Segment Start: Data to process

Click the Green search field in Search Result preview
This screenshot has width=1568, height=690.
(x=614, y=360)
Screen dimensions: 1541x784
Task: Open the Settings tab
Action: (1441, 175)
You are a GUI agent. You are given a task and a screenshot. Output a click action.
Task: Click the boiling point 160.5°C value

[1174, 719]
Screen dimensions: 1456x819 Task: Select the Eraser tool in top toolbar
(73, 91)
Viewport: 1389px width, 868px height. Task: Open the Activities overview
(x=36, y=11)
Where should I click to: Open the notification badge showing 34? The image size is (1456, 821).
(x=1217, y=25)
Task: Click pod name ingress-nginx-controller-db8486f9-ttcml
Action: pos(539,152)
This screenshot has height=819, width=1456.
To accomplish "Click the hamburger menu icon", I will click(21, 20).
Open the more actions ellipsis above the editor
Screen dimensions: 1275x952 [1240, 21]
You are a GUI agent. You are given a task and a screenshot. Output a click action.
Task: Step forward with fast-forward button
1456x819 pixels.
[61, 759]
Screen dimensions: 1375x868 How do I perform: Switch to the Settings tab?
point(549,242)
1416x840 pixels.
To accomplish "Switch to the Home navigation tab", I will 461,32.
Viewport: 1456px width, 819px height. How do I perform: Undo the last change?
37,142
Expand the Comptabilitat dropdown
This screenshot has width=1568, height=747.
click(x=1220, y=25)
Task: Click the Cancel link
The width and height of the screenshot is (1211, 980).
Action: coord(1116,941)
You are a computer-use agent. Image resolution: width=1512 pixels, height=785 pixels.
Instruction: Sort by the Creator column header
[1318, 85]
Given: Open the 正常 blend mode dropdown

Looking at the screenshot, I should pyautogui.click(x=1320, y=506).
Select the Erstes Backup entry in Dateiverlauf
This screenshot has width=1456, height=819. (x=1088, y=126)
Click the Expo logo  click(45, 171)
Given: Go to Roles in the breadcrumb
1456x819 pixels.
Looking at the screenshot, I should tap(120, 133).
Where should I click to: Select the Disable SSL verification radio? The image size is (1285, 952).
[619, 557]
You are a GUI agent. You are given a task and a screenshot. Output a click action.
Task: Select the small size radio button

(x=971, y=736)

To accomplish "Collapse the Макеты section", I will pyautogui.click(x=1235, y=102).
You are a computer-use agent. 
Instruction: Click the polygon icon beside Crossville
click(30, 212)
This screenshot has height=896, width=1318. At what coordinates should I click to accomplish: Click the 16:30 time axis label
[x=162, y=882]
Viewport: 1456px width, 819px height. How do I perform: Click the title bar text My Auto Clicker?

Segment End: Data to process

What you are asked to do
Copy the lines of the entries above that mention "computer".

Solution to this task
You are a computer-use agent. Image resolution: width=1512 pixels, height=785 pixels.
You are a computer-use agent. 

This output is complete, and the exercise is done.